Please render the lines of the records below as a numbered list, starting at the line that contains "on tree-item-modals: ▦" and ending at the line that contains "center [125, 736].", with both of those lines included and blank lines omitted.

════════════════

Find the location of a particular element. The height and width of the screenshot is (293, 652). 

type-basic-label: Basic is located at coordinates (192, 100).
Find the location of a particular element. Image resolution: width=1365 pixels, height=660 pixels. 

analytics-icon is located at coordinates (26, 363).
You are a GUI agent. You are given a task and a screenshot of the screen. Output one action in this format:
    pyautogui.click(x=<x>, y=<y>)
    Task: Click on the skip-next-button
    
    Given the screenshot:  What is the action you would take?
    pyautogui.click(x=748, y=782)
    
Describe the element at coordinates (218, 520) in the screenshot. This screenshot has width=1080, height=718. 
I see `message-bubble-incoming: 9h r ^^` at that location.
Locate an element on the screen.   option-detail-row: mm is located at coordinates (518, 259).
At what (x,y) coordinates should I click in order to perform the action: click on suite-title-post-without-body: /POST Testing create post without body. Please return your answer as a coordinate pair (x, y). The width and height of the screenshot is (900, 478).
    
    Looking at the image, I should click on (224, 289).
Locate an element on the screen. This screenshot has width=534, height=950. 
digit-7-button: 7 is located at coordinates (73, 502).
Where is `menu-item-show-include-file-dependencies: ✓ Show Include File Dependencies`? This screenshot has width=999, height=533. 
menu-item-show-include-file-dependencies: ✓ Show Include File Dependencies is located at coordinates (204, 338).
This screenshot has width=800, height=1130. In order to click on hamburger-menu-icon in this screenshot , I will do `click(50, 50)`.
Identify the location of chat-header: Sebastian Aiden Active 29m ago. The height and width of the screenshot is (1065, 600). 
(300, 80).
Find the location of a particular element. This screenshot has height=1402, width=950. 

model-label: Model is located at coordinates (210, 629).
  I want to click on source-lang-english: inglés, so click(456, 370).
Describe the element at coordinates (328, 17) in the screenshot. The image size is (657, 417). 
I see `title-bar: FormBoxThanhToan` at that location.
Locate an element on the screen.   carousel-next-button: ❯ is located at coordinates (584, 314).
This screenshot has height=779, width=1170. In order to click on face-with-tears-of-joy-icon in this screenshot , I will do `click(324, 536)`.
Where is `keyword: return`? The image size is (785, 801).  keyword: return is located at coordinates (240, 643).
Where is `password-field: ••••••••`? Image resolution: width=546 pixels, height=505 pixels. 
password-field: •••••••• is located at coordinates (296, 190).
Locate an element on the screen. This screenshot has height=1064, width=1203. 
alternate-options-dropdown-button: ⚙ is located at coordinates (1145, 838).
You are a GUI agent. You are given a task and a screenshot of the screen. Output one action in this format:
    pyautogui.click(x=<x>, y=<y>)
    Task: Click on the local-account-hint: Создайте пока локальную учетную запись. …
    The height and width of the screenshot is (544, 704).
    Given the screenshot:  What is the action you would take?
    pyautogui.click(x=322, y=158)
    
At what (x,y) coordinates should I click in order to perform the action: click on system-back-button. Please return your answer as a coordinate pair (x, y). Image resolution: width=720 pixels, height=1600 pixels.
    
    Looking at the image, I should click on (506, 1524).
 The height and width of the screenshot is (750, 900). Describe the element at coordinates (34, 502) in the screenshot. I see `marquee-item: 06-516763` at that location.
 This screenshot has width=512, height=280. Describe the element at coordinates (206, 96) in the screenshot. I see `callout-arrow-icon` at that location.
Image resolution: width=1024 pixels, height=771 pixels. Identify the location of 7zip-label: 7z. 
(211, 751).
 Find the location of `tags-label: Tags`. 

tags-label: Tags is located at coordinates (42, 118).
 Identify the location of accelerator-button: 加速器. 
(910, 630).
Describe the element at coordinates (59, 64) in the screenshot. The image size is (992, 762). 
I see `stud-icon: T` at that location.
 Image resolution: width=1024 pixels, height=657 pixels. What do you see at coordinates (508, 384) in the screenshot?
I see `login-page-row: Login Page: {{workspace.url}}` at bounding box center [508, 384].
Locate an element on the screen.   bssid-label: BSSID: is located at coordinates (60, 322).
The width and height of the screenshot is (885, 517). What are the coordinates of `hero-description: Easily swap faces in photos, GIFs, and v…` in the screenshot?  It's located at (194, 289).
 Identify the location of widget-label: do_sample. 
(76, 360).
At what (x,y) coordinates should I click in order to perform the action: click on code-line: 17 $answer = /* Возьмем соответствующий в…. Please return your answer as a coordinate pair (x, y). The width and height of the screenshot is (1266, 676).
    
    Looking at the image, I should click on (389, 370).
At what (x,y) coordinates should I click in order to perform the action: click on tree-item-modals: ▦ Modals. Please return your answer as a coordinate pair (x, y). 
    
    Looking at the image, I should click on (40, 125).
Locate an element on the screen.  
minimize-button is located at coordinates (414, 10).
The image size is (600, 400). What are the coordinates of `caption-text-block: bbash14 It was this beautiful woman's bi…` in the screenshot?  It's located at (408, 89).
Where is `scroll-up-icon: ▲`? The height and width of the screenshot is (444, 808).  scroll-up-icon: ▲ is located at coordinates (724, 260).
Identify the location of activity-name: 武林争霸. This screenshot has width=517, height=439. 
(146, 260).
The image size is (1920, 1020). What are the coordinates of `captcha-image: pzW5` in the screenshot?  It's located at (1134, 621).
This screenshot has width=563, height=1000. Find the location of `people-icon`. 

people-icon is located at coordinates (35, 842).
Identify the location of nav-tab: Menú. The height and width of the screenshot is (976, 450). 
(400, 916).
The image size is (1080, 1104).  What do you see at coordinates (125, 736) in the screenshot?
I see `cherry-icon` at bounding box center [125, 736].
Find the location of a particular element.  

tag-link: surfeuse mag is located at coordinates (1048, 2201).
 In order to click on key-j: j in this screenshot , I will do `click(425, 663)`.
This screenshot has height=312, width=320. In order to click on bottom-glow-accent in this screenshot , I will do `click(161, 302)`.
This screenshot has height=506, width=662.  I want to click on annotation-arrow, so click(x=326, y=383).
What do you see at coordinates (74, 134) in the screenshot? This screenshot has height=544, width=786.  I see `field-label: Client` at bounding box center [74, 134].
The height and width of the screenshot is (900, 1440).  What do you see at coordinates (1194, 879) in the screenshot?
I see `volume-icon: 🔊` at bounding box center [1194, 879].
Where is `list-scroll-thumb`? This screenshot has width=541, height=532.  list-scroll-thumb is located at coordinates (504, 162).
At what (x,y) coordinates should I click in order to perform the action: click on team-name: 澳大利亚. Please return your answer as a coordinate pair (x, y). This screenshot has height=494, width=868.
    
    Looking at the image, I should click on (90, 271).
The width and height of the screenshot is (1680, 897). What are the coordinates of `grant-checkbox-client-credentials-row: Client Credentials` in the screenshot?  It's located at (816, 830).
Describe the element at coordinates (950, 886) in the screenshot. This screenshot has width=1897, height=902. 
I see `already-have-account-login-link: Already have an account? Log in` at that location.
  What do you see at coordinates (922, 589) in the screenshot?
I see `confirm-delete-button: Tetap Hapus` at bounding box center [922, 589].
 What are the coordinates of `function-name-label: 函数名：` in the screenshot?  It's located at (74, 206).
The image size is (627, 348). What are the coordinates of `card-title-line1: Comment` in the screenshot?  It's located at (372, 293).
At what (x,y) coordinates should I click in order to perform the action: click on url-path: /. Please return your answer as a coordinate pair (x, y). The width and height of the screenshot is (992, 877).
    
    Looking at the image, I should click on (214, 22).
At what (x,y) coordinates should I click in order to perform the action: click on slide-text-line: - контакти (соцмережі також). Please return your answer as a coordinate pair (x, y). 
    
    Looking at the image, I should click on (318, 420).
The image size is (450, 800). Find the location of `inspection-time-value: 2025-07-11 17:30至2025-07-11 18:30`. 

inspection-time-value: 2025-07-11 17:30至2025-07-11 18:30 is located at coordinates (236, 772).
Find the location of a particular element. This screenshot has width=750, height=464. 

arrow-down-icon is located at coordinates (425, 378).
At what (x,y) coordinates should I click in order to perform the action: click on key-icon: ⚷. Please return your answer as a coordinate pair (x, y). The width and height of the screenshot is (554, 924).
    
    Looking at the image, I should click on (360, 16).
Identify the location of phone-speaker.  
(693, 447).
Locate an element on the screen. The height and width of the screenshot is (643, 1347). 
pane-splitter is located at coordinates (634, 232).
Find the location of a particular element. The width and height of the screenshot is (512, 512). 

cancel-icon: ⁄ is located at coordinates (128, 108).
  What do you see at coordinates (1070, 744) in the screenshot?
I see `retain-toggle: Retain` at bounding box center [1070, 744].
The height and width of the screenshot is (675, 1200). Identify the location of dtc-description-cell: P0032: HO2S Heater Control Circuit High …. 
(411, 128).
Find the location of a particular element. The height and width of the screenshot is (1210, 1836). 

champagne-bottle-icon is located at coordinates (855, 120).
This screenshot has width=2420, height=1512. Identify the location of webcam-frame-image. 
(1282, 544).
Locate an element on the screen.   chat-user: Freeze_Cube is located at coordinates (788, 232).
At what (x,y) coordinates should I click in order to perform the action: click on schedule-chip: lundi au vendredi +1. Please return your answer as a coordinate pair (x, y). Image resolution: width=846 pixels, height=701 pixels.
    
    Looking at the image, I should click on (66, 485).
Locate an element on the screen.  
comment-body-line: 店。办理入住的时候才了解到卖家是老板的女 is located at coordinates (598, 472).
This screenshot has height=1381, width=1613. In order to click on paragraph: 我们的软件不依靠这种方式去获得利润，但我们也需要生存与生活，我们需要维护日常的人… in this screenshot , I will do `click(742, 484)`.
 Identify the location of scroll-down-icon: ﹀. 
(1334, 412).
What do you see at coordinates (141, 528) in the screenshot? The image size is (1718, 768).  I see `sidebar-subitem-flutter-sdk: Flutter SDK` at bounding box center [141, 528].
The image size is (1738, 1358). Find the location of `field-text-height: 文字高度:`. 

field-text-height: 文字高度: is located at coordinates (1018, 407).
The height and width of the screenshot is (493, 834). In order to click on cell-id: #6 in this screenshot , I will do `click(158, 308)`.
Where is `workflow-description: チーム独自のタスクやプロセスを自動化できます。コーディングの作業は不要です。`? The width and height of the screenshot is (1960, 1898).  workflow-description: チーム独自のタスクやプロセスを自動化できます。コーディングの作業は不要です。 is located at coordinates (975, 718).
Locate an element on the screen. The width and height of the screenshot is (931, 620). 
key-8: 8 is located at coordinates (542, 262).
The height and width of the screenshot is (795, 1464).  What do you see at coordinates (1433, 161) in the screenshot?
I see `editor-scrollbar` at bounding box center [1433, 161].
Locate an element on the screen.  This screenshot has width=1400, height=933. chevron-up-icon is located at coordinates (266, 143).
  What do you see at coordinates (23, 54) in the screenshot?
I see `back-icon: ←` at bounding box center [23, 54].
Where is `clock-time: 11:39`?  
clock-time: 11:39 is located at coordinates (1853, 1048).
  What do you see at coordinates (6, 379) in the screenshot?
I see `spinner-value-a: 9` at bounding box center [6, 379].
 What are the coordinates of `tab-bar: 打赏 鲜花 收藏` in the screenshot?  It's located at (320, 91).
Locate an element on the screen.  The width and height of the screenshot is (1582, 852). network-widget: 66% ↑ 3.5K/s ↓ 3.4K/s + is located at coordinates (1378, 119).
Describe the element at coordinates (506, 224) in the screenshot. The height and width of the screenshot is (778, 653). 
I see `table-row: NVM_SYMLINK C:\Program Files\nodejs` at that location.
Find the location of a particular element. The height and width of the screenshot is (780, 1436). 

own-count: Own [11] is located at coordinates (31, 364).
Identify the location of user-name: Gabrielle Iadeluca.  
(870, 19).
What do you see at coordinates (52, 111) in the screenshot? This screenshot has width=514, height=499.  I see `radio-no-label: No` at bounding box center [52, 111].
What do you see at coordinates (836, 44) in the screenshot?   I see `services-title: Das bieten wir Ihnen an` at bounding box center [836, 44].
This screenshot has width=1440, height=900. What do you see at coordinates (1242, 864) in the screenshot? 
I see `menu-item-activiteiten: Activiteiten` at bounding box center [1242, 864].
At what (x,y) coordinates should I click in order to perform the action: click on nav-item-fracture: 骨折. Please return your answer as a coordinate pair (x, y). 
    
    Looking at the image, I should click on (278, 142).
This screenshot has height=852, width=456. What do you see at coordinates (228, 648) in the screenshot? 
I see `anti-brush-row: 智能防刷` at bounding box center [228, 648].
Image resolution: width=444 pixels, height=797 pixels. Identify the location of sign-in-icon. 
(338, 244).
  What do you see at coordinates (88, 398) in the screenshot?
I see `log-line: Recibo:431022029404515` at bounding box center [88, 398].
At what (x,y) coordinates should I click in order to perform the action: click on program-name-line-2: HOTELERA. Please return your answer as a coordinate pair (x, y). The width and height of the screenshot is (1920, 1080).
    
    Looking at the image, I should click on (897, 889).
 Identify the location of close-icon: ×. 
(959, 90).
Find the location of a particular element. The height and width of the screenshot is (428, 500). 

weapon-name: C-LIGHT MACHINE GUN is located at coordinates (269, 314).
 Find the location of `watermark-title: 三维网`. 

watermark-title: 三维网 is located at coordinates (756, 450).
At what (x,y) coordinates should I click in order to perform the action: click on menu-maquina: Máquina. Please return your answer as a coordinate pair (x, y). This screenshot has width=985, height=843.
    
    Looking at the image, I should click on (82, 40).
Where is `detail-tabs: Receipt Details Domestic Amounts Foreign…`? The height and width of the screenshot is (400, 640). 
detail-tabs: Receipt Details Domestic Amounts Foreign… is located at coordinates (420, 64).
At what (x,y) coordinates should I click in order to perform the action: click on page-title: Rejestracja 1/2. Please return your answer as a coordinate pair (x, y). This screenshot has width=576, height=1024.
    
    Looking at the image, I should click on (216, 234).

════════════════

YOUR RESPONSE:
1. At what (x,y) coordinates should I click in order to perform the action: click on tree-item-modals: ▦ Modals. Please return your answer as a coordinate pair (x, y). 
2.     Looking at the image, I should click on (40, 125).
3. Locate an element on the screen.  
4. minimize-button is located at coordinates (414, 10).
5. The image size is (600, 400). What are the coordinates of `caption-text-block: bbash14 It was this beautiful woman's bi…` in the screenshot?  It's located at (408, 89).
6. Where is `scroll-up-icon: ▲`? The height and width of the screenshot is (444, 808).  scroll-up-icon: ▲ is located at coordinates (724, 260).
7. Identify the location of activity-name: 武林争霸. This screenshot has width=517, height=439. 
8. (146, 260).
9. The image size is (1920, 1020). What are the coordinates of `captcha-image: pzW5` in the screenshot?  It's located at (1134, 621).
10. This screenshot has width=563, height=1000. Find the location of `people-icon`. 
11. people-icon is located at coordinates (35, 842).
12. Identify the location of nav-tab: Menú. The height and width of the screenshot is (976, 450). 
13. (400, 916).
14. The image size is (1080, 1104).  What do you see at coordinates (125, 736) in the screenshot?
15. I see `cherry-icon` at bounding box center [125, 736].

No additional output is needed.